◆ YOUR GOAL:
Return exactly the span of lines in the following data that opens with the line containing "gform/datepicker/pre_init (91, 348)" and closes with the line containing "User Guides (213, 23)". Include nothing else.

◆ STUDY MATERIAL:
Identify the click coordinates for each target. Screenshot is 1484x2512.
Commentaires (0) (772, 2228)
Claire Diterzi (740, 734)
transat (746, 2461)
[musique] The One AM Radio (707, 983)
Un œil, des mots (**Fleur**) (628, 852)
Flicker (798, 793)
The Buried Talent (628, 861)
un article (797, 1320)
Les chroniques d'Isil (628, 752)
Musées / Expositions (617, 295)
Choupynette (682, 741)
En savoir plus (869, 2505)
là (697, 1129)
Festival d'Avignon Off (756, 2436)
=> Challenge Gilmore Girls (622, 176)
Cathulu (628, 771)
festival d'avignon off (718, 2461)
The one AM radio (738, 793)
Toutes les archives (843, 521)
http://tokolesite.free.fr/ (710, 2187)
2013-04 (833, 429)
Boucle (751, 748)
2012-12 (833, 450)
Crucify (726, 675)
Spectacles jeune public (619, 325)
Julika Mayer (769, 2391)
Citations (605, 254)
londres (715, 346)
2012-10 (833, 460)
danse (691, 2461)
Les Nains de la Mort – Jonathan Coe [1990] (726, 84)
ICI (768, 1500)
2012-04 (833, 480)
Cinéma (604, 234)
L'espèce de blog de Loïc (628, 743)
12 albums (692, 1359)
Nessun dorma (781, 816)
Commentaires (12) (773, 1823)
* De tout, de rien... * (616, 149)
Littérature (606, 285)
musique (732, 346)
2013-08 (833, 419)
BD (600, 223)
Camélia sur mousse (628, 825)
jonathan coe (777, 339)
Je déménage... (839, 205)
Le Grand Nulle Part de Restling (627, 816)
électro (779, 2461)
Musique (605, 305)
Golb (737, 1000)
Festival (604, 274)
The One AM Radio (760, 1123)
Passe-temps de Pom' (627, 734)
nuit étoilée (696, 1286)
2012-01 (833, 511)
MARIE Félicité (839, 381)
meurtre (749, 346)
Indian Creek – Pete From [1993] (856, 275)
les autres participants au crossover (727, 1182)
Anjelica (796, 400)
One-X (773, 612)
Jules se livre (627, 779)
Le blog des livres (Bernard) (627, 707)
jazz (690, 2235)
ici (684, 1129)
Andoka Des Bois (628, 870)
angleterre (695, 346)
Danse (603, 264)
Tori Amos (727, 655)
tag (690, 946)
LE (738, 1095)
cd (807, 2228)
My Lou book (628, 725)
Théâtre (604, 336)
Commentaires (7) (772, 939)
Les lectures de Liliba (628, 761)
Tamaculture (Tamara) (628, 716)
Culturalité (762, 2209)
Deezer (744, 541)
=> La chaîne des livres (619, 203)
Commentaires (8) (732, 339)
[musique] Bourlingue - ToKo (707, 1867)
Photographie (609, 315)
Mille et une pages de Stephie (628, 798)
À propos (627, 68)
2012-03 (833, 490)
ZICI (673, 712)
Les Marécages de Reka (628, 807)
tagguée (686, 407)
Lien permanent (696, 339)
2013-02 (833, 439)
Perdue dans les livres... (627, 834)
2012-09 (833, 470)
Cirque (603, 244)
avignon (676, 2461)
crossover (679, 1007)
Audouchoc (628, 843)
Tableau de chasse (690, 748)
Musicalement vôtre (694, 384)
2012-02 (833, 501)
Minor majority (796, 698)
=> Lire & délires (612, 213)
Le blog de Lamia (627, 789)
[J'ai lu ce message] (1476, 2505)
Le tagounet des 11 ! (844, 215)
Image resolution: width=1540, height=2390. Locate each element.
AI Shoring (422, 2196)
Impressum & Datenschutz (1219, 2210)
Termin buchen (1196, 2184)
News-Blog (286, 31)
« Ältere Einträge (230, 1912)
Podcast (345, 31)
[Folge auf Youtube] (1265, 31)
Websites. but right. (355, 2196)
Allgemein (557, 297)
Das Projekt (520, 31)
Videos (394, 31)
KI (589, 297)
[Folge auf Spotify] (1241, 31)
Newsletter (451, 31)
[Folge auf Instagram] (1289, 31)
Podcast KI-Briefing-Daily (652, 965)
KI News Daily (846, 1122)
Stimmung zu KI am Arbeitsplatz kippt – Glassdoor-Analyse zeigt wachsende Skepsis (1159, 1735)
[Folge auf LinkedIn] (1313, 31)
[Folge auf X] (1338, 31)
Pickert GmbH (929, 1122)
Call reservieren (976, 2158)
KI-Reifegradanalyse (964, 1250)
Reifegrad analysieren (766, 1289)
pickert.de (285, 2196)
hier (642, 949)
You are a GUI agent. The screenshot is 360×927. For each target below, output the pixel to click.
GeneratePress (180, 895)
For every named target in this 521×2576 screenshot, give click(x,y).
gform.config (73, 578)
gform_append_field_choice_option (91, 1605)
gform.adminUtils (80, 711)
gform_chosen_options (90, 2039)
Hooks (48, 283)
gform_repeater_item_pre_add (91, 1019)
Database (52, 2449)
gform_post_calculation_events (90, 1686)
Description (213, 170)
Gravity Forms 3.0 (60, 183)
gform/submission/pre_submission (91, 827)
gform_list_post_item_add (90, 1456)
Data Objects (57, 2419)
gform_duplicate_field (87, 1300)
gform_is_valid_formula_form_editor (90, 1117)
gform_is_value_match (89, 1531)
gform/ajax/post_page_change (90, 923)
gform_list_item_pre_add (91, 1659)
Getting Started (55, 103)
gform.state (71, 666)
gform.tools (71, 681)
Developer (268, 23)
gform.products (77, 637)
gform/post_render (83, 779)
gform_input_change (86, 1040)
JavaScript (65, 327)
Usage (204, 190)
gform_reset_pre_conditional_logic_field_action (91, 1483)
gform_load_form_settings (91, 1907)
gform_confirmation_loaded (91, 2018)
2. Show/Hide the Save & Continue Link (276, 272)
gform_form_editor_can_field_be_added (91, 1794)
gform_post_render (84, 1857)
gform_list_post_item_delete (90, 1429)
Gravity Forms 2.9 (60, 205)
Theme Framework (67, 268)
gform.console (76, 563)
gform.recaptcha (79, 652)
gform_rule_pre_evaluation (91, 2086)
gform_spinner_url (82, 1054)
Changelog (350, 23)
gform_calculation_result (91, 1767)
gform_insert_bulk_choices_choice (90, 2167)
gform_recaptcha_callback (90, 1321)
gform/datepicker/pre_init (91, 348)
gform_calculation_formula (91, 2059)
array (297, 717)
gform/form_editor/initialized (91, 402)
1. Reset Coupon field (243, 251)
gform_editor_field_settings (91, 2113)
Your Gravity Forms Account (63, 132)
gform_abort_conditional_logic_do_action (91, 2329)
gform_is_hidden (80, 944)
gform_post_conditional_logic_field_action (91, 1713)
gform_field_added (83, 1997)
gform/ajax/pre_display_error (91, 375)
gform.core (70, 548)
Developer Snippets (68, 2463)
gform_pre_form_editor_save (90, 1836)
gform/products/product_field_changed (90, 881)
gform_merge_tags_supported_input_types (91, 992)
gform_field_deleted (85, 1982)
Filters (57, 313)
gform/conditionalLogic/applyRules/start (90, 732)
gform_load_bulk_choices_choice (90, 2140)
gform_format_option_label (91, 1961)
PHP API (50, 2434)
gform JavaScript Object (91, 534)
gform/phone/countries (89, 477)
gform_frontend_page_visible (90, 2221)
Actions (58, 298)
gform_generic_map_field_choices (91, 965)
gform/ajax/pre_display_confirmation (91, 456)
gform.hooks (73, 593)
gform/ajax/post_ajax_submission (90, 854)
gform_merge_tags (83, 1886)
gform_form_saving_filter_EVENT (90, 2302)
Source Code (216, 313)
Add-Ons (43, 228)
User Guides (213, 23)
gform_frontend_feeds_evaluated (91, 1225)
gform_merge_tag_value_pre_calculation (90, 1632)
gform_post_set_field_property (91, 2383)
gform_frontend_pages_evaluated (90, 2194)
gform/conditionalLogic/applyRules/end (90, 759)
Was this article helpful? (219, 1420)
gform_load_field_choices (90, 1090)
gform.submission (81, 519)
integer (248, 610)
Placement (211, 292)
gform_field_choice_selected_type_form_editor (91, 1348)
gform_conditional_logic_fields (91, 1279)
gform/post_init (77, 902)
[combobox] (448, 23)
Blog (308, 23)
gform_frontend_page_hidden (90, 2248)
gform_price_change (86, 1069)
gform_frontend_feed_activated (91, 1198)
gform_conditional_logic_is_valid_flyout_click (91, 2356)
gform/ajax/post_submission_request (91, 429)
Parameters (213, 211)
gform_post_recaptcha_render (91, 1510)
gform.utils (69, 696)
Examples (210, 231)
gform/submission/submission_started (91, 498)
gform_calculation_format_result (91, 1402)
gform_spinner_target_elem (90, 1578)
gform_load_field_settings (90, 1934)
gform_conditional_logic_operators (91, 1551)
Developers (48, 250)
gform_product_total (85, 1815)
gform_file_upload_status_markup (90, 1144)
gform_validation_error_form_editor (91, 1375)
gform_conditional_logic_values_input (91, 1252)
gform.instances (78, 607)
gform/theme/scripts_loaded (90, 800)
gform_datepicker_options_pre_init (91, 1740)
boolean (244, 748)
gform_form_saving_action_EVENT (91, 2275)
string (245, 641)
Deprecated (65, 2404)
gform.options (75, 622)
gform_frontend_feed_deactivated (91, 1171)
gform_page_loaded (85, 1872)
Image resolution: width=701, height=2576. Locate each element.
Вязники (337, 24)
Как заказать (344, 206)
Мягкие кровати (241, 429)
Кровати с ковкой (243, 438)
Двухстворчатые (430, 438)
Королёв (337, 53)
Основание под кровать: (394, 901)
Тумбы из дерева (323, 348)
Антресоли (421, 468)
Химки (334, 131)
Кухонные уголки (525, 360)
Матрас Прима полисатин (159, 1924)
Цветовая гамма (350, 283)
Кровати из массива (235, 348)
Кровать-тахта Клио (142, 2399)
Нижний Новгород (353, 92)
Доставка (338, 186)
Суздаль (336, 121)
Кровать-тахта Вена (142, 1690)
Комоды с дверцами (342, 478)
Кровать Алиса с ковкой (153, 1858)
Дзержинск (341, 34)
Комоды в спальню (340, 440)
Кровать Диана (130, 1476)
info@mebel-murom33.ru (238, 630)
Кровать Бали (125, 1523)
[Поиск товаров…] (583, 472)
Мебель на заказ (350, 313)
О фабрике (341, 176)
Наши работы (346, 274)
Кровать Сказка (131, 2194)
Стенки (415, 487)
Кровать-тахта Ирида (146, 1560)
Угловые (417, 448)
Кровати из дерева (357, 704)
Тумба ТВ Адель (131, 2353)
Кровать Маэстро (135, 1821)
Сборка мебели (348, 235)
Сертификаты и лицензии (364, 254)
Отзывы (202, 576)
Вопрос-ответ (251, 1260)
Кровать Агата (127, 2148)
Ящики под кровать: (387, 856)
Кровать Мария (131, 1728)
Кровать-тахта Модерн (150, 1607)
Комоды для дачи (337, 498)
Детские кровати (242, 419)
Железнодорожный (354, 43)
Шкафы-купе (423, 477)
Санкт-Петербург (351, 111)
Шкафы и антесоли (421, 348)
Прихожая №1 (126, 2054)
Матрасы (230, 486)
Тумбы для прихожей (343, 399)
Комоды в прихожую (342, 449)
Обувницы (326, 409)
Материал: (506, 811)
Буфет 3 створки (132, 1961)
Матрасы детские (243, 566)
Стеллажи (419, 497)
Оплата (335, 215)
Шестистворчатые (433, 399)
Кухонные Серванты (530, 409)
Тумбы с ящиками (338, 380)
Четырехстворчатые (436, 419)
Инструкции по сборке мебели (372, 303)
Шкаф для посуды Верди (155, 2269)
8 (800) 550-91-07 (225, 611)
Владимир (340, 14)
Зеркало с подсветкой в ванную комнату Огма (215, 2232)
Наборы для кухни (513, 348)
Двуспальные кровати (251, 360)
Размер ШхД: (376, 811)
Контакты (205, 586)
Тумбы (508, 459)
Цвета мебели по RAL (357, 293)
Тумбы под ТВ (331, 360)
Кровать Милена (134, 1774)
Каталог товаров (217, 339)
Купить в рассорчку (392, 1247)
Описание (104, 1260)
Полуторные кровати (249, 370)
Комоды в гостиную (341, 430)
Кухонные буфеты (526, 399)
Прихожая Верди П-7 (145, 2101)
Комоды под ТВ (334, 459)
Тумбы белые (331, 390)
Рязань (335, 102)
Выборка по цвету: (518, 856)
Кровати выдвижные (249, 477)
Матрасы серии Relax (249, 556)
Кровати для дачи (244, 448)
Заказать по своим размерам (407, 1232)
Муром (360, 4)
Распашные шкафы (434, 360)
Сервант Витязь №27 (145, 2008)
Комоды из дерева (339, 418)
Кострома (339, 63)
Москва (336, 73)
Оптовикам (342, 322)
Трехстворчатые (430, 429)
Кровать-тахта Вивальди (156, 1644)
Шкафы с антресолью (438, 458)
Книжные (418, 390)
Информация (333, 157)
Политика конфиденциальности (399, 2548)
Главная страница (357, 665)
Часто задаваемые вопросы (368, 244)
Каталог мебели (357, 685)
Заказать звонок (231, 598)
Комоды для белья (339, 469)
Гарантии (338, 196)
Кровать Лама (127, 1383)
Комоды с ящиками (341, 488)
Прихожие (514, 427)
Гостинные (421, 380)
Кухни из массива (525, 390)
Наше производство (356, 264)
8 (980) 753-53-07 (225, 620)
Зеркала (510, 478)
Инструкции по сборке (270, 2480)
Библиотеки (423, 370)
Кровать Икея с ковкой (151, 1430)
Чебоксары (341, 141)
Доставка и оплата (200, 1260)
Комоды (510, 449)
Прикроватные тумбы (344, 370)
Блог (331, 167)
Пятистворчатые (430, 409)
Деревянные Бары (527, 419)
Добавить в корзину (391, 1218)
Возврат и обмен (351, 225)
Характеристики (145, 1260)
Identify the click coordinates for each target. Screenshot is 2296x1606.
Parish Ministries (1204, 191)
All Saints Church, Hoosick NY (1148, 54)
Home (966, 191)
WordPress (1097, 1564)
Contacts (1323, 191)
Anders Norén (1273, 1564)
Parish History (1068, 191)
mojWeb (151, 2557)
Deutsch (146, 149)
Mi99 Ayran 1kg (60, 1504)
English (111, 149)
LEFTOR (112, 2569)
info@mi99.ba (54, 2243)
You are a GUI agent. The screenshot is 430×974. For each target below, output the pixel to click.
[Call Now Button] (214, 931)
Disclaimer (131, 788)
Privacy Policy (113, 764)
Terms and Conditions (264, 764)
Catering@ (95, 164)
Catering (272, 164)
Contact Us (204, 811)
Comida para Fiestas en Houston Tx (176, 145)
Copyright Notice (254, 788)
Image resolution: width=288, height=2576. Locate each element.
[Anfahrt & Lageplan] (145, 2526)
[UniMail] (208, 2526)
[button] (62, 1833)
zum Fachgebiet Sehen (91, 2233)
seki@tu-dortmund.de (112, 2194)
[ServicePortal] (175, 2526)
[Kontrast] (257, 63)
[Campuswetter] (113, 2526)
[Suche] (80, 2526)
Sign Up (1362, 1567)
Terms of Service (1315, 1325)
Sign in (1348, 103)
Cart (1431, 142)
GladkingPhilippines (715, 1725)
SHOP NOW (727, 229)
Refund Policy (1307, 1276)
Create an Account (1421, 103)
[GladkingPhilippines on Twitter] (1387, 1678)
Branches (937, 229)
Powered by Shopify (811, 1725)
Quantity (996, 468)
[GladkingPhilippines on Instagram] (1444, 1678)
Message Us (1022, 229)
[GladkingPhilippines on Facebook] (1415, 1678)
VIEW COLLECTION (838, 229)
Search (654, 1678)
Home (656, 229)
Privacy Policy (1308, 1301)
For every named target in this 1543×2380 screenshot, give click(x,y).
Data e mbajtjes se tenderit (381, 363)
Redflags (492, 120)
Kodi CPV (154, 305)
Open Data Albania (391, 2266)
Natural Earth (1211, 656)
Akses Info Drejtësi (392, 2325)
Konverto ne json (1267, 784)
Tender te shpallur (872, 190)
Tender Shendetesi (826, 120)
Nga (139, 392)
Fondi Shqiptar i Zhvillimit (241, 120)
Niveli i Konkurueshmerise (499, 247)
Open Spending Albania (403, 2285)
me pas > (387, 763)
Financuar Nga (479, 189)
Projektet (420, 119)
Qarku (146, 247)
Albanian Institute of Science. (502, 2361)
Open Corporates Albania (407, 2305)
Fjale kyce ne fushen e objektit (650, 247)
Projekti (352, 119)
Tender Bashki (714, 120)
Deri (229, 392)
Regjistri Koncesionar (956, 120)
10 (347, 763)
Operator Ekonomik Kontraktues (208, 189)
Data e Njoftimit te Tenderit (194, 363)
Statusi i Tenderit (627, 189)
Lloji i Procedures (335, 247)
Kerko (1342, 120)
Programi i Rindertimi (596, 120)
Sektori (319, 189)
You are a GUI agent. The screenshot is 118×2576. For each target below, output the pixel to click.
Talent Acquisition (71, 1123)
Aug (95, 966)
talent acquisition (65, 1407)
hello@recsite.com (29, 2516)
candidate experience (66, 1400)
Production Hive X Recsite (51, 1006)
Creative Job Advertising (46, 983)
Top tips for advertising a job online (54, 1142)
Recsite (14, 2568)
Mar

◆ WRITTEN SOLUTION:
gform/datepicker/pre_init (91, 348)
gform_calculation_formula (91, 2059)
array (297, 717)
gform/form_editor/initialized (91, 402)
1. Reset Coupon field (243, 251)
gform_editor_field_settings (91, 2113)
Your Gravity Forms Account (63, 132)
gform_abort_conditional_logic_do_action (91, 2329)
gform_is_hidden (80, 944)
gform_post_conditional_logic_field_action (91, 1713)
gform_field_added (83, 1997)
gform/ajax/pre_display_error (91, 375)
gform.core (70, 548)
Developer Snippets (68, 2463)
gform_pre_form_editor_save (90, 1836)
gform/products/product_field_changed (90, 881)
gform_merge_tags_supported_input_types (91, 992)
gform_field_deleted (85, 1982)
Filters (57, 313)
gform/conditionalLogic/applyRules/start (90, 732)
gform_load_bulk_choices_choice (90, 2140)
gform_format_option_label (91, 1961)
PHP API (50, 2434)
gform JavaScript Object (91, 534)
gform/phone/countries (89, 477)
gform_frontend_page_visible (90, 2221)
Actions (58, 298)
gform_generic_map_field_choices (91, 965)
gform/ajax/pre_display_confirmation (91, 456)
gform.hooks (73, 593)
gform/ajax/post_ajax_submission (90, 854)
gform_merge_tags (83, 1886)
gform_form_saving_filter_EVENT (90, 2302)
Source Code (216, 313)
Add-Ons (43, 228)
User Guides (213, 23)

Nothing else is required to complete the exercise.